[[ Provided records open ]]

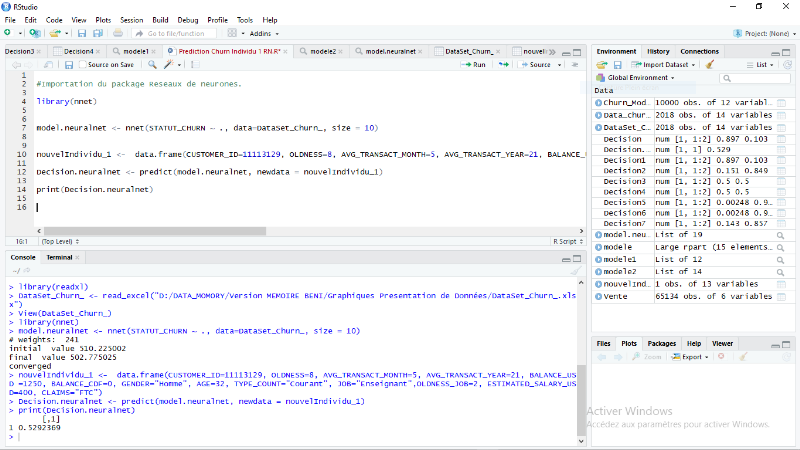
Task: Switch to the Packages tab
Action: [661, 343]
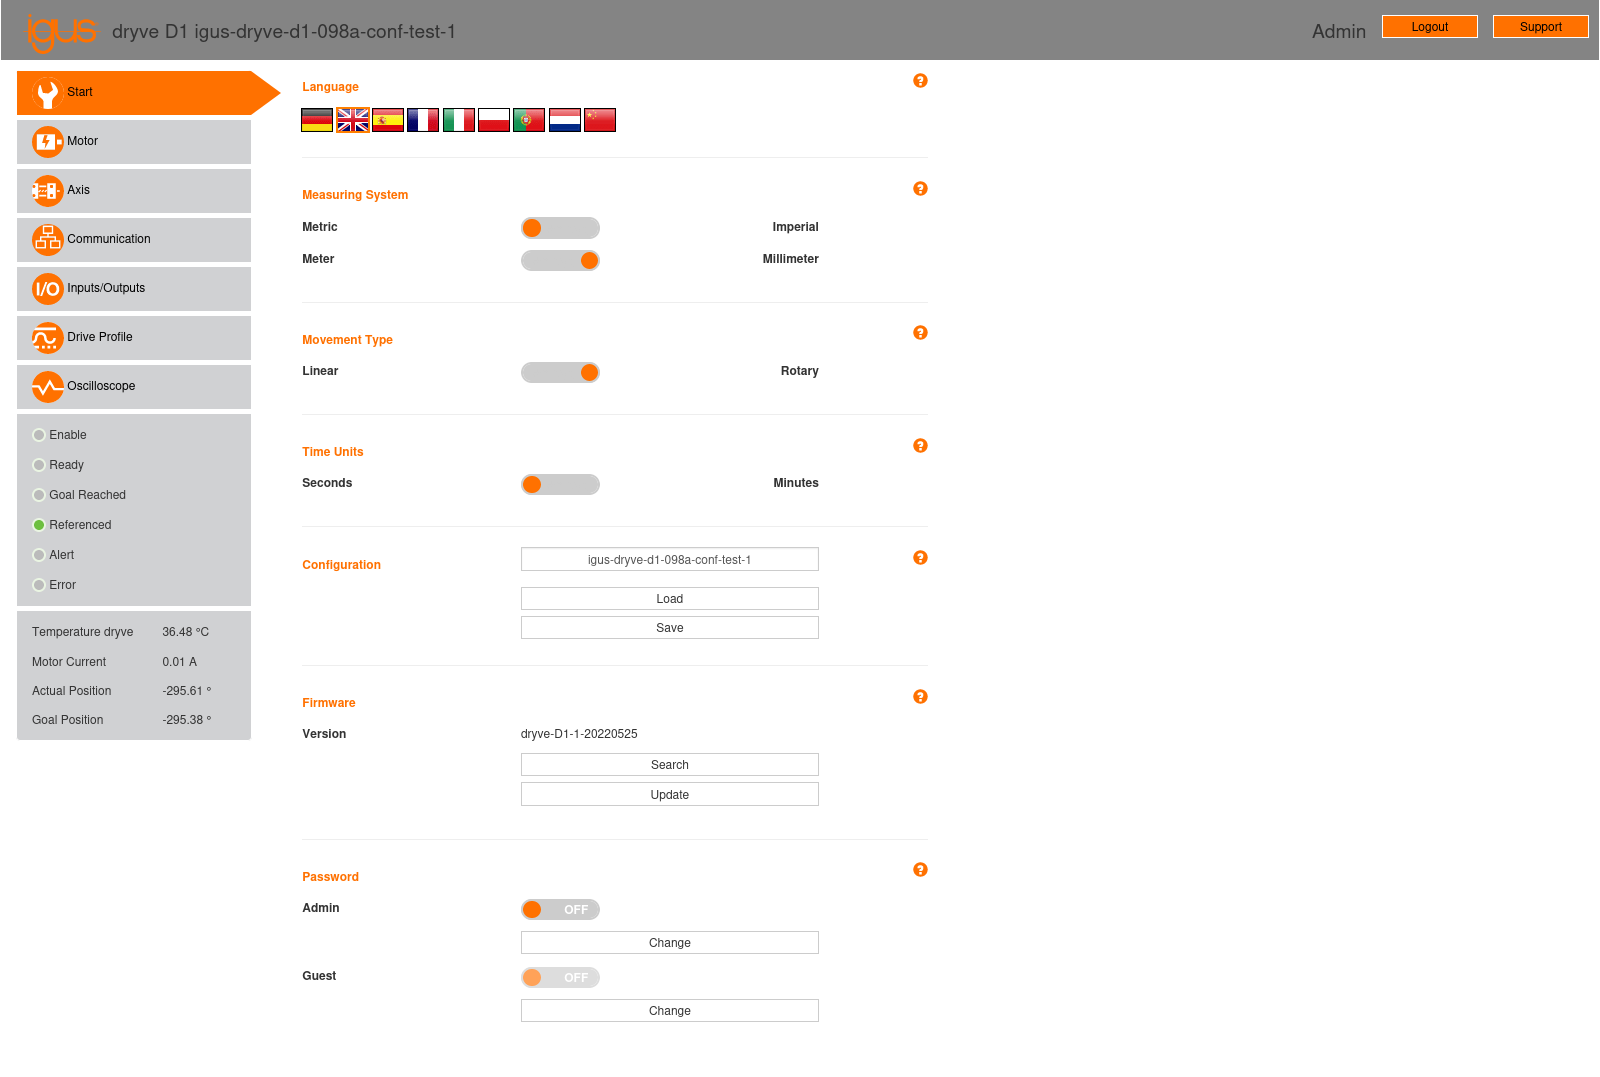The height and width of the screenshot is (1077, 1600).
Task: Click the configuration Load button
Action: coord(669,599)
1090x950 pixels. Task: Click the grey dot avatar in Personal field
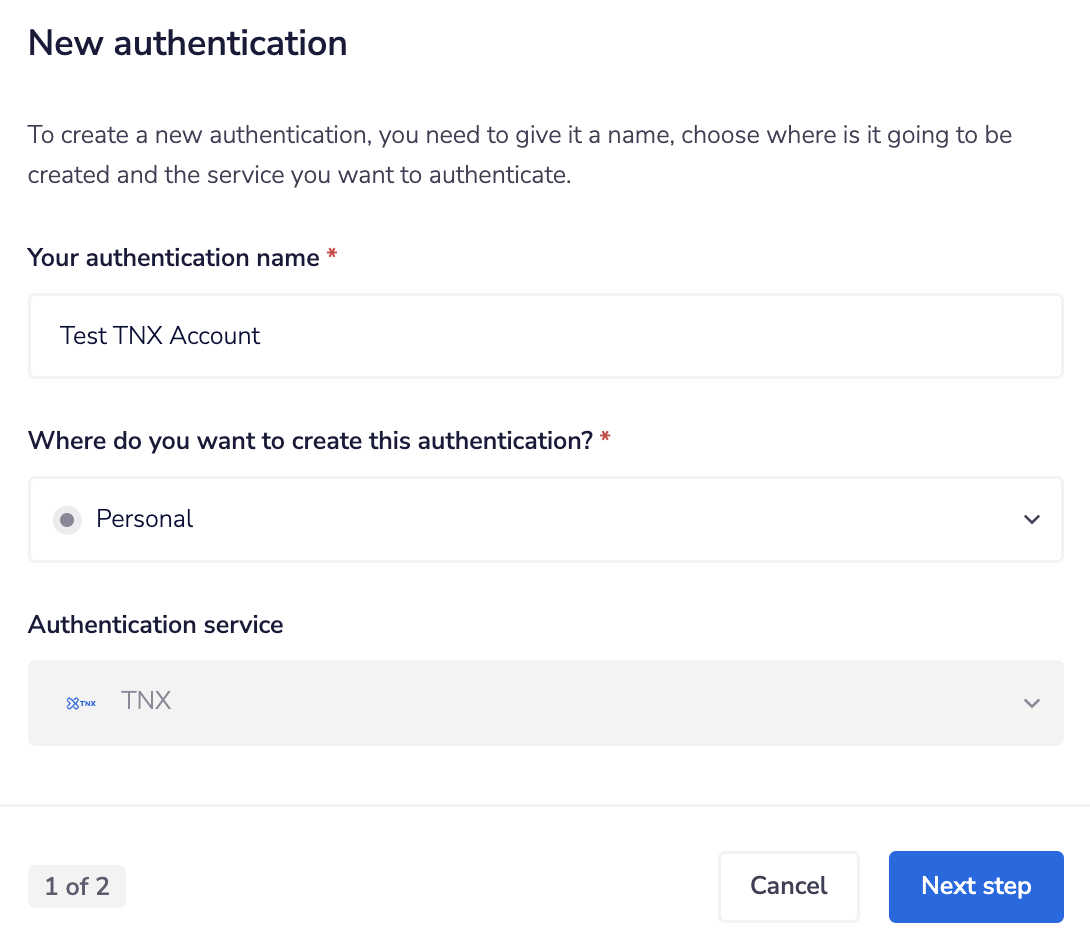click(x=66, y=519)
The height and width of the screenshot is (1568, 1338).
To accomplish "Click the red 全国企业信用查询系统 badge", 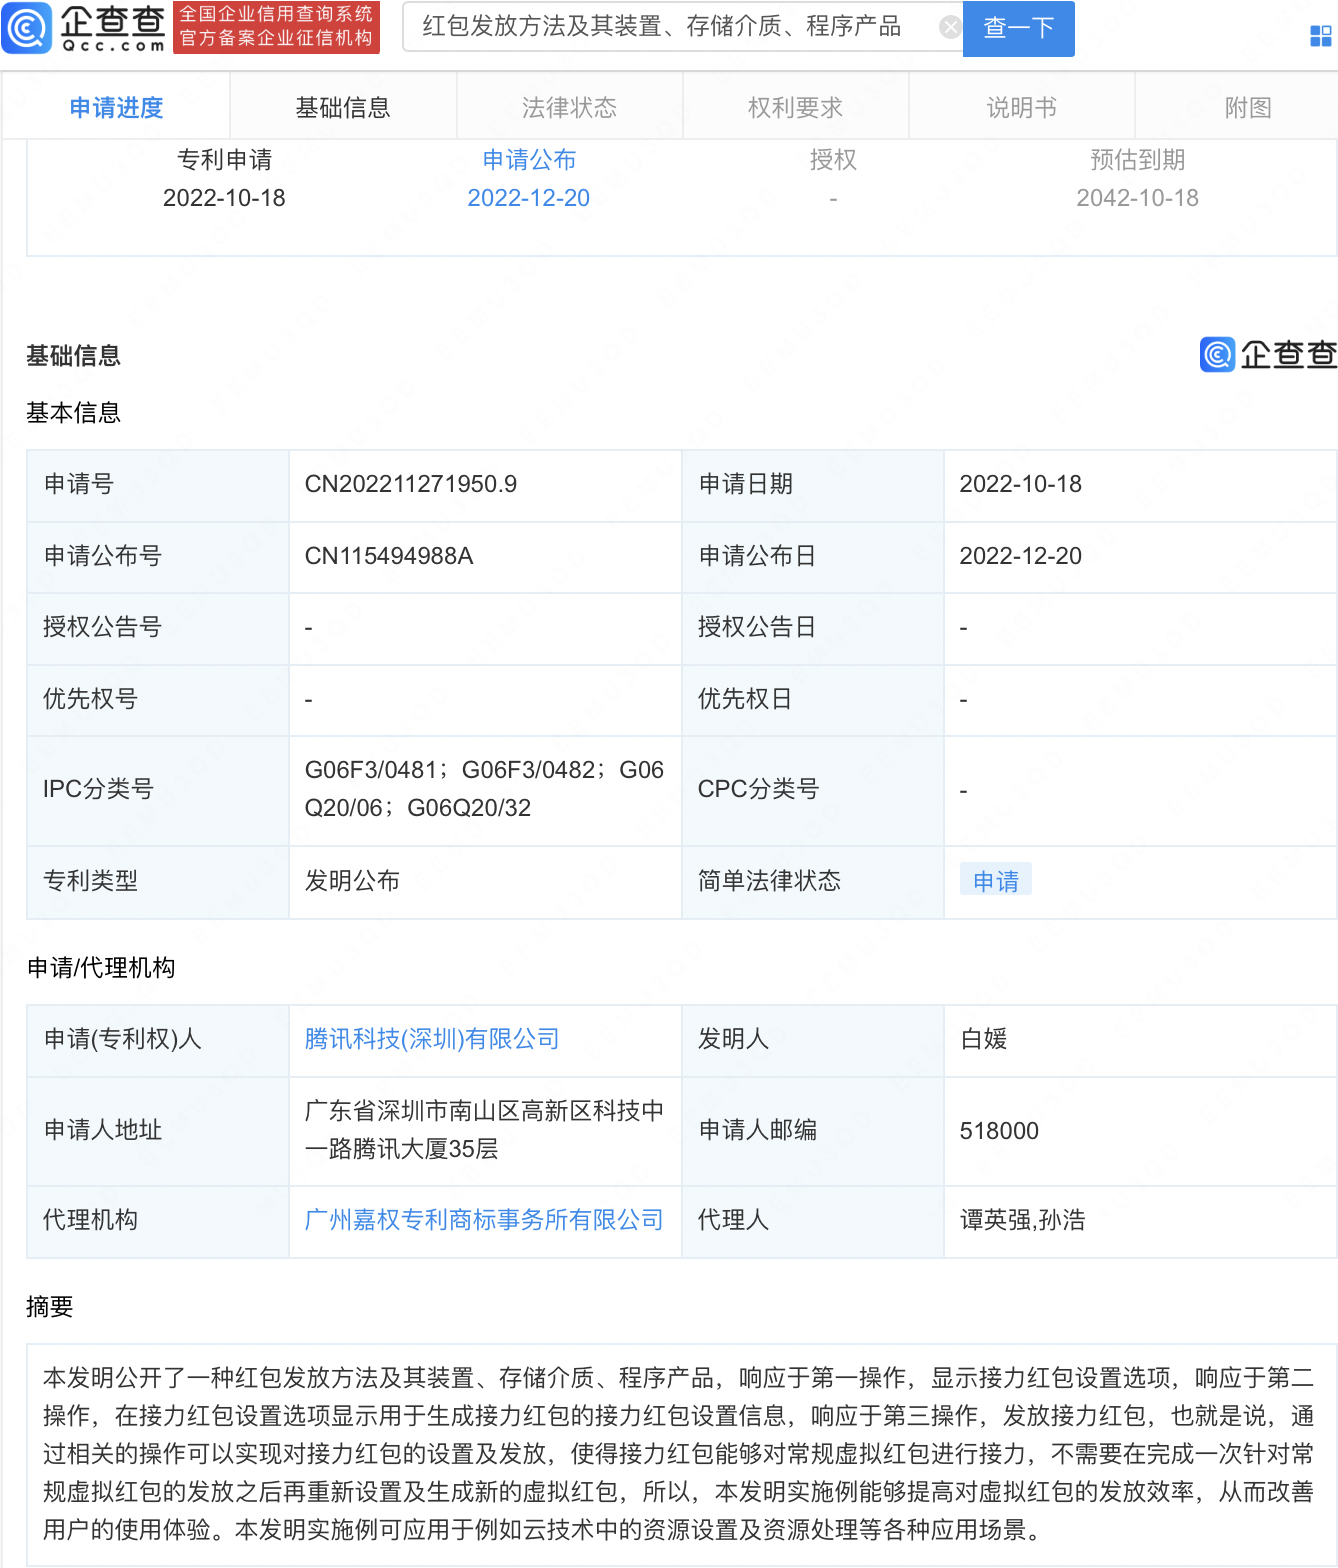I will pos(276,27).
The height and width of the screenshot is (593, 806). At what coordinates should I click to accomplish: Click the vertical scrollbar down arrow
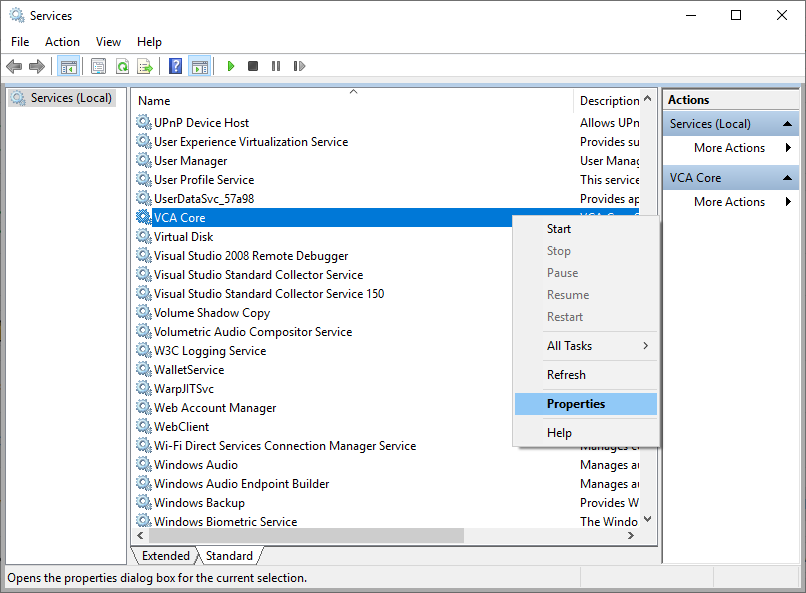point(647,519)
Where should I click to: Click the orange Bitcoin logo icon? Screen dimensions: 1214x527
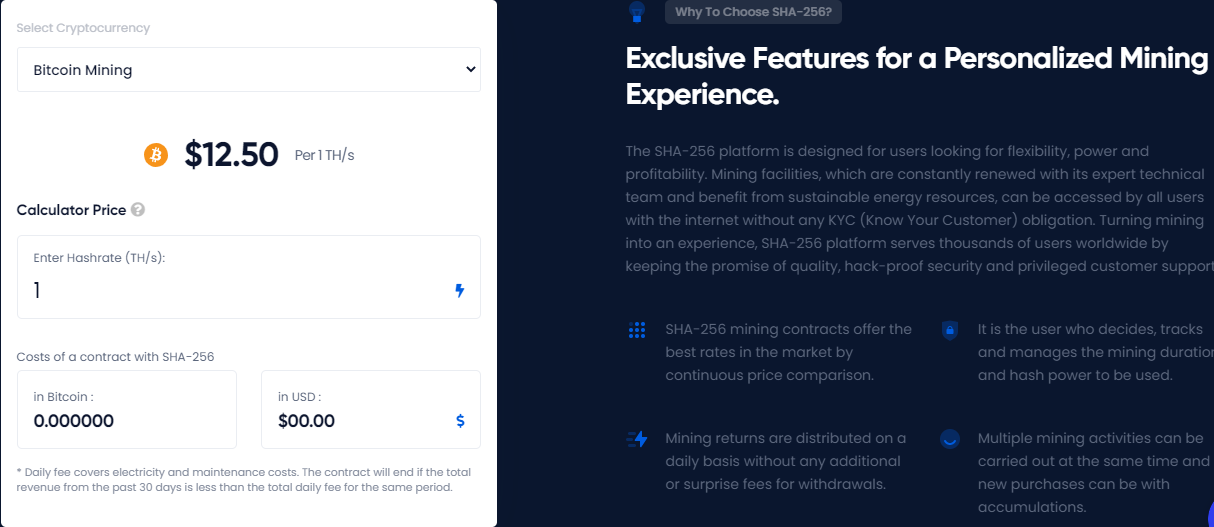coord(156,155)
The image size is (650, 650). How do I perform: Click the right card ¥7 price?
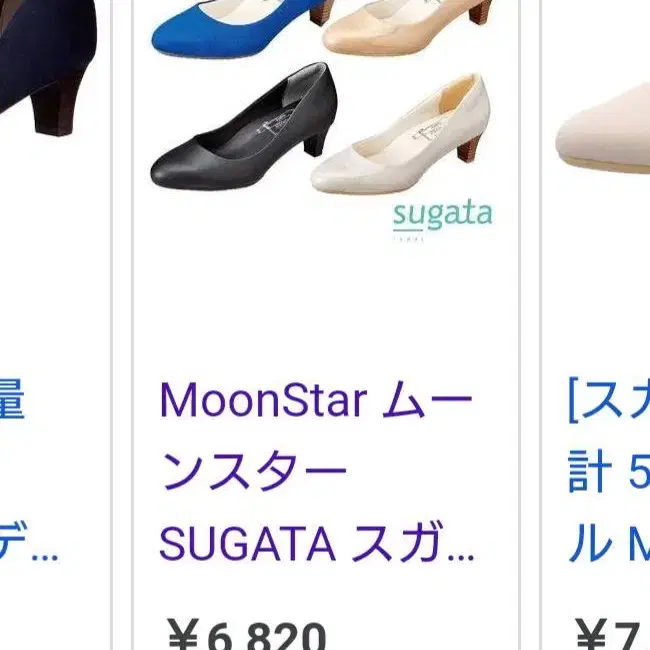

[[ Provided records closed ]]

*Description of the task*:
Extract only the lines from the line containing "Where should I" through the final line of the records; keep both ends and drop every picture.

*Expected answer*:
Where should I click to: Click the orange Bitcoin logo icon? Screen dimensions: 1214x527
coord(156,155)
The image size is (650, 650). How do I perform: Click the right card ¥7 price?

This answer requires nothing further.